* Assignment *
Only the lines from the one containing "[Station Link] (512, 120)" through the one containing "Datos (512, 32)" should be printed, exactly as they appear below, with both ends included.

* Information shown *
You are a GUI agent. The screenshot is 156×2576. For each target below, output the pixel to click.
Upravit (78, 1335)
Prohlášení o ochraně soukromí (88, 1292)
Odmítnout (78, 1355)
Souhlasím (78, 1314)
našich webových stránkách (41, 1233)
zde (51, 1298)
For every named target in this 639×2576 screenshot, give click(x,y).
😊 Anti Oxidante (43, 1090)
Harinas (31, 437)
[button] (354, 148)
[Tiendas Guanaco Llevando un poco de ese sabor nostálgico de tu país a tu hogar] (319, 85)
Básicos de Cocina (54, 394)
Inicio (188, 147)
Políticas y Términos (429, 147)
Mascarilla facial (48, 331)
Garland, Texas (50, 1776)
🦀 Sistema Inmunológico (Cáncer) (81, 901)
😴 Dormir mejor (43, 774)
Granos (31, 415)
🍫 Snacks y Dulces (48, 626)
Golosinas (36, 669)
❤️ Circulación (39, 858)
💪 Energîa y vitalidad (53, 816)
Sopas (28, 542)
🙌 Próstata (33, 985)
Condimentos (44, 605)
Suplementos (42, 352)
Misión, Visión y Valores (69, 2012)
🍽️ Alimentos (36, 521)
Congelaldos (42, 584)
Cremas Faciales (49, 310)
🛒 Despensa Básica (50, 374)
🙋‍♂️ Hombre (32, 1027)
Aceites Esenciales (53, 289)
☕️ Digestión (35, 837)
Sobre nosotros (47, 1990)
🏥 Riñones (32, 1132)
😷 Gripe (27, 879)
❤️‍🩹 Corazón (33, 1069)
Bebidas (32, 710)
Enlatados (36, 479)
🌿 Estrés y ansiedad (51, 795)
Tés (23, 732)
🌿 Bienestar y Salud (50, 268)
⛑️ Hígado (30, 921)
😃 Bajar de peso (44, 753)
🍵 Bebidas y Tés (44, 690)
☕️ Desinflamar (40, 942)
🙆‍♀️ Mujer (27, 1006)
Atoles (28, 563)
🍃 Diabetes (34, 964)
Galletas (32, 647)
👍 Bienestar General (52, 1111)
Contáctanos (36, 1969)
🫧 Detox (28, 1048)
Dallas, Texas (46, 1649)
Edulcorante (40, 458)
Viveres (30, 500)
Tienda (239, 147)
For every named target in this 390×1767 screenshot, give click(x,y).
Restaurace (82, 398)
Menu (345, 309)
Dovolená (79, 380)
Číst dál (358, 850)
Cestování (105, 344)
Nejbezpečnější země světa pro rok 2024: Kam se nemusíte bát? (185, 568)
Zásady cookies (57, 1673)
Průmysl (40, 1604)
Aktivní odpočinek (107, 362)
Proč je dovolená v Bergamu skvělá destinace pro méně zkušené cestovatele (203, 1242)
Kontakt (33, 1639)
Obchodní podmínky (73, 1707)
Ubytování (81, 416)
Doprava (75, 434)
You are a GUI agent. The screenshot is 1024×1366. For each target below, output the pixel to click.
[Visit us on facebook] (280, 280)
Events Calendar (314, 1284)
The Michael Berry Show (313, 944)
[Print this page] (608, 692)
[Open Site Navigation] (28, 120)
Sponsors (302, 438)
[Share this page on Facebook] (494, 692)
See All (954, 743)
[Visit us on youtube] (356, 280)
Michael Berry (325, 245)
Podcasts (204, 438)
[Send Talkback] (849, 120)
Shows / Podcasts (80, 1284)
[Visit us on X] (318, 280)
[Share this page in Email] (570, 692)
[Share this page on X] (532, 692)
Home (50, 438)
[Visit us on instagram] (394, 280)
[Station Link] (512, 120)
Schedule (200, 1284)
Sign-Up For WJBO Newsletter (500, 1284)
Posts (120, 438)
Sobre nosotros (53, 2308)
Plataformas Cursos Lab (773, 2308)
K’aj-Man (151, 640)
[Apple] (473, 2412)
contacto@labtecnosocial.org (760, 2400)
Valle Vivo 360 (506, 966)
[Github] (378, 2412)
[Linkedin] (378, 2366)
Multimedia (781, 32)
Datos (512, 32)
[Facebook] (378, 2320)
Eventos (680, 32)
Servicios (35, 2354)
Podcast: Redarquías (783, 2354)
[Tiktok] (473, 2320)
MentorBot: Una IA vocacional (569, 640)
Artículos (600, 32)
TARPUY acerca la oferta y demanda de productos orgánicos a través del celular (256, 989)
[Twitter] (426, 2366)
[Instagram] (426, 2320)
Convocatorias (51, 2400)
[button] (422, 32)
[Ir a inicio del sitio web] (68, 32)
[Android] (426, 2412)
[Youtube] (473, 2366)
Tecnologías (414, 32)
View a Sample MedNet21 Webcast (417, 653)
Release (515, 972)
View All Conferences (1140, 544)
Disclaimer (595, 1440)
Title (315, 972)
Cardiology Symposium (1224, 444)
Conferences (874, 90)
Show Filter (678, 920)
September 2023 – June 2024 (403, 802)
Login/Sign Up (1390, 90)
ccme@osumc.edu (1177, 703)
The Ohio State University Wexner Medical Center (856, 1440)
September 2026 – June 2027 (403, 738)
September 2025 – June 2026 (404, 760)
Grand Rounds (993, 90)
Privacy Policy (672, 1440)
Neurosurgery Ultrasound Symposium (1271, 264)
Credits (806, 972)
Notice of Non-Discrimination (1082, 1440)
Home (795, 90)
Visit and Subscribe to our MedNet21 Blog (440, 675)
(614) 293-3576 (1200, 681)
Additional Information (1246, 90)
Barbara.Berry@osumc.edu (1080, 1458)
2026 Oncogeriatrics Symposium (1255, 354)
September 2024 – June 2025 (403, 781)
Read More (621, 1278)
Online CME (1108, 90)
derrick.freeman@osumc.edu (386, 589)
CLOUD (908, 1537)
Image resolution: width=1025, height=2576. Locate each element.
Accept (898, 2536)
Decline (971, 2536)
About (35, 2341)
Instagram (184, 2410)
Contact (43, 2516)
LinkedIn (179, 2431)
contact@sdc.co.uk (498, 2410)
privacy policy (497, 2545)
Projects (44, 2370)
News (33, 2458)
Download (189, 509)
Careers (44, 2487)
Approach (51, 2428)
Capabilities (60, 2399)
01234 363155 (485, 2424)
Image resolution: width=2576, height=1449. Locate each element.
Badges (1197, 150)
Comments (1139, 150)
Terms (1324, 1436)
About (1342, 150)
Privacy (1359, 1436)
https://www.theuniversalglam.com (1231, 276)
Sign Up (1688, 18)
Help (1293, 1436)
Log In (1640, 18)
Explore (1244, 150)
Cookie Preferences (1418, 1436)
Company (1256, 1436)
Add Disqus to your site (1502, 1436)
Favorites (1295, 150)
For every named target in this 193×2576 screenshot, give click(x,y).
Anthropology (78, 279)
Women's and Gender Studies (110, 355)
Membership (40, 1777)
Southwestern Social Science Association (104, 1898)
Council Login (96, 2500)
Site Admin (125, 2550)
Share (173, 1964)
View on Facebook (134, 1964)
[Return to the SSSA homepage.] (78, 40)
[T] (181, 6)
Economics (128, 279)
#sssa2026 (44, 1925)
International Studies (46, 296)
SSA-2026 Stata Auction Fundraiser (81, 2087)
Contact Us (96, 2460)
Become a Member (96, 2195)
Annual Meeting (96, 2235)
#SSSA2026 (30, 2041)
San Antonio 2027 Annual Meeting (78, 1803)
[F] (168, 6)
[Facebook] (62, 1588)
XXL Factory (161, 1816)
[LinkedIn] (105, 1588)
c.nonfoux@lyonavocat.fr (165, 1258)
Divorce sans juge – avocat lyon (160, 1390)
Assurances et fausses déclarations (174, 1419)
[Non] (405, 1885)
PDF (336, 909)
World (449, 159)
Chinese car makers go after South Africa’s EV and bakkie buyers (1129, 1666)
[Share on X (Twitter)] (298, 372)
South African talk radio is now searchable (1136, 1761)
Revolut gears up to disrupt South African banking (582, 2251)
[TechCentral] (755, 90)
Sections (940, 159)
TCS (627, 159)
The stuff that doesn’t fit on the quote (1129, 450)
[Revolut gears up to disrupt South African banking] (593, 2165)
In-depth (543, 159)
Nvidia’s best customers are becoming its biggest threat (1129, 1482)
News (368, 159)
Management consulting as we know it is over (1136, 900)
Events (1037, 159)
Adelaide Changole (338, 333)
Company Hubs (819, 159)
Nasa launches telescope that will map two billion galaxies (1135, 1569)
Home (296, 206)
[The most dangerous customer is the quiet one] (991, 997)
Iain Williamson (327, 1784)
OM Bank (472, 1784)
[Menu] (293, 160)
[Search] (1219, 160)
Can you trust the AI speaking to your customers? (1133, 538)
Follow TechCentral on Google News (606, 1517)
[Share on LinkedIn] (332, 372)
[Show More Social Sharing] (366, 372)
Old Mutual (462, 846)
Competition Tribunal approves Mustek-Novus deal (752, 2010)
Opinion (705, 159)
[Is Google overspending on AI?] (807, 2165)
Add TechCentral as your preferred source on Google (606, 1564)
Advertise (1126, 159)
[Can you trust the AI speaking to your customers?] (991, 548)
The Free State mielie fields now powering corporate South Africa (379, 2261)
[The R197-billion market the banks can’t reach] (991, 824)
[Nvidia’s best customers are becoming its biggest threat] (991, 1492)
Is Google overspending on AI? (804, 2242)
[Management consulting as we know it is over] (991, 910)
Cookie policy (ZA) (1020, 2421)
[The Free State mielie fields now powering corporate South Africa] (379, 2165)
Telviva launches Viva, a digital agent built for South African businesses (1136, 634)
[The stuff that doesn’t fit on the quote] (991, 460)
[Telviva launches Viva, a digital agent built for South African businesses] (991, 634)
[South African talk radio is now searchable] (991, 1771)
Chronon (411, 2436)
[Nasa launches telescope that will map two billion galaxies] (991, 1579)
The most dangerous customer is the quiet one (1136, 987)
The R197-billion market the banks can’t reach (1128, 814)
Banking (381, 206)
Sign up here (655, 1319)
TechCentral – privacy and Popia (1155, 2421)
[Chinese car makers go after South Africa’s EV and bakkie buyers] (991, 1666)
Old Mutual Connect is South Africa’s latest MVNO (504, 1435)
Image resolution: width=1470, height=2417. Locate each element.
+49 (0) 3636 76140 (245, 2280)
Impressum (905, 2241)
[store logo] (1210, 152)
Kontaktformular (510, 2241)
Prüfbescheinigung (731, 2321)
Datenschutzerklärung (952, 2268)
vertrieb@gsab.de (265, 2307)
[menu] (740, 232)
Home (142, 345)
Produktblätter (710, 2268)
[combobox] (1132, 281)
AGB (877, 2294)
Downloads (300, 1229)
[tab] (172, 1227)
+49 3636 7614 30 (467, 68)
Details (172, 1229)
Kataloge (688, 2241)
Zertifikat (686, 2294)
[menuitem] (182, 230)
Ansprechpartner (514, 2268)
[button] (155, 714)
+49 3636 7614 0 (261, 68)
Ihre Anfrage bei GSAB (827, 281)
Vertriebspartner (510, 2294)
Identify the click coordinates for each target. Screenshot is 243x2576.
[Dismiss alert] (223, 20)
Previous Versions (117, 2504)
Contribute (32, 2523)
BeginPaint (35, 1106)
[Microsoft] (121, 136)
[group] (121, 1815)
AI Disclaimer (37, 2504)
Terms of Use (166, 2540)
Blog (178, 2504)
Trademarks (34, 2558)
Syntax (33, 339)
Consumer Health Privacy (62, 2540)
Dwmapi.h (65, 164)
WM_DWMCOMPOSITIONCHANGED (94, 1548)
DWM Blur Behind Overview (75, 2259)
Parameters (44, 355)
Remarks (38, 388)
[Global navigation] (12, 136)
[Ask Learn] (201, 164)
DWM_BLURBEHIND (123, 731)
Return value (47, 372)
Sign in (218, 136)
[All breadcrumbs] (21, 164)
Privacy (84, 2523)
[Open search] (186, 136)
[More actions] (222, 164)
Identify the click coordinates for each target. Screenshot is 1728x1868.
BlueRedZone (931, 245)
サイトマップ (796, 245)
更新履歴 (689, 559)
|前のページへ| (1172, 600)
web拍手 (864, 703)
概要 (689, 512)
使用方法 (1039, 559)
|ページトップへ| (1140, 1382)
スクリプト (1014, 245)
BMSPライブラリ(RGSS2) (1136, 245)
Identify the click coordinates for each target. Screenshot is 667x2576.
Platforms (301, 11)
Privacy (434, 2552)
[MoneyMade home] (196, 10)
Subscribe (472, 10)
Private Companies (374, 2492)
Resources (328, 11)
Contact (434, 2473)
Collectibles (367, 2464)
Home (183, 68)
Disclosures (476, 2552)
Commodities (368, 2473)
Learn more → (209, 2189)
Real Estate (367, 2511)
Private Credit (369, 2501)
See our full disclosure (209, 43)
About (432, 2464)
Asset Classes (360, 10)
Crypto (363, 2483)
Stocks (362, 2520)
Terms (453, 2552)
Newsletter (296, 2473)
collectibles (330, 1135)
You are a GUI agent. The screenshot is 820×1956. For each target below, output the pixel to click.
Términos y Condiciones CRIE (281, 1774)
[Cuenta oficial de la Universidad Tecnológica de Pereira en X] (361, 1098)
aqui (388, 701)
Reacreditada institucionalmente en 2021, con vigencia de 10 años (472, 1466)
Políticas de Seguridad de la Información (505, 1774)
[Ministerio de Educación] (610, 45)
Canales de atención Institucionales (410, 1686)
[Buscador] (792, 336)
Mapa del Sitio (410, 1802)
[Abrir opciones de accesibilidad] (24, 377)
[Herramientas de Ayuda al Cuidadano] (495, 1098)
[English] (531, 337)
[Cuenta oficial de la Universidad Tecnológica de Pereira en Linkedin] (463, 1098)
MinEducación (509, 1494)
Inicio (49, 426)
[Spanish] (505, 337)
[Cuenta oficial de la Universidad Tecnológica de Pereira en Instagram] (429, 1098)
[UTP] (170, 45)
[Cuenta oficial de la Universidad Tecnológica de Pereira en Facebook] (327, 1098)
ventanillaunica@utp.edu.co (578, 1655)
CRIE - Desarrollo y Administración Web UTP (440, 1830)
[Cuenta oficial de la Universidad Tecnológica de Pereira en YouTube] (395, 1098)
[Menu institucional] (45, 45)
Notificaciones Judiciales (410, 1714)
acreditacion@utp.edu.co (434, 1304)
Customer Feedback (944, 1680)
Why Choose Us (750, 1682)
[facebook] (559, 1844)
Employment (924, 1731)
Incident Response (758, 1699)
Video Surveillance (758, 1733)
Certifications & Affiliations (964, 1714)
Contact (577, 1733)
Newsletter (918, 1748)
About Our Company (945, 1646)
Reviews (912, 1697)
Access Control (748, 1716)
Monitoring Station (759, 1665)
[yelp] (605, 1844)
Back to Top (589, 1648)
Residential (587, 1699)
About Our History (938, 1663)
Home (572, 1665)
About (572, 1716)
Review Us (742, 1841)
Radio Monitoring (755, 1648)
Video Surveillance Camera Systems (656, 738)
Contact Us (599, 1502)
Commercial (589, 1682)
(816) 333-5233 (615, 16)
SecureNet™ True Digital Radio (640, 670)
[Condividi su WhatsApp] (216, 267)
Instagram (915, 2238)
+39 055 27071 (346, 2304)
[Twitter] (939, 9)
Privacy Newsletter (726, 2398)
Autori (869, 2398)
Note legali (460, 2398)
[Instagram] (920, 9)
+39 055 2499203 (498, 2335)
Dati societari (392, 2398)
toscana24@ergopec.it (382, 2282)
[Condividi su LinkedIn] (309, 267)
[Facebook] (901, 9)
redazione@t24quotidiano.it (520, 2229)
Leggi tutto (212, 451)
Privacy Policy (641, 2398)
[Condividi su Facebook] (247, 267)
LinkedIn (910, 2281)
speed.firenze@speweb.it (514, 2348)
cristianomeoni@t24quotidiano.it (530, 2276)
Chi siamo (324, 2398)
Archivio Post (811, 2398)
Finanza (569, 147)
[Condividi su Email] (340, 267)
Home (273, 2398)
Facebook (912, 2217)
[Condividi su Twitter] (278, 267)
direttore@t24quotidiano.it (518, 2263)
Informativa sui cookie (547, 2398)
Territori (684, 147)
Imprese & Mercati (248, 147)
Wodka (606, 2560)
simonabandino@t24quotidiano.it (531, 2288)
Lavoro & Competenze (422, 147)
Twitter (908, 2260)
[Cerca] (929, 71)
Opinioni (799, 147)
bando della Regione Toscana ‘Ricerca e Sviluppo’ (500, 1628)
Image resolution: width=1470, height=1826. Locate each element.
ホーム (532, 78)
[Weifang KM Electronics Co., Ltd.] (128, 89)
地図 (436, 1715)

* Completed exercise *
[Station Link] (512, 120)
Schedule (200, 1284)
Sign-Up For WJBO Newsletter (500, 1284)
Posts (120, 438)
Sobre nosotros (53, 2308)
Plataformas Cursos Lab (773, 2308)
K’aj-Man (151, 640)
[Apple] (473, 2412)
contacto@labtecnosocial.org (760, 2400)
Valle Vivo 360 (506, 966)
[Github] (378, 2412)
[Linkedin] (378, 2366)
Multimedia (781, 32)
Datos (512, 32)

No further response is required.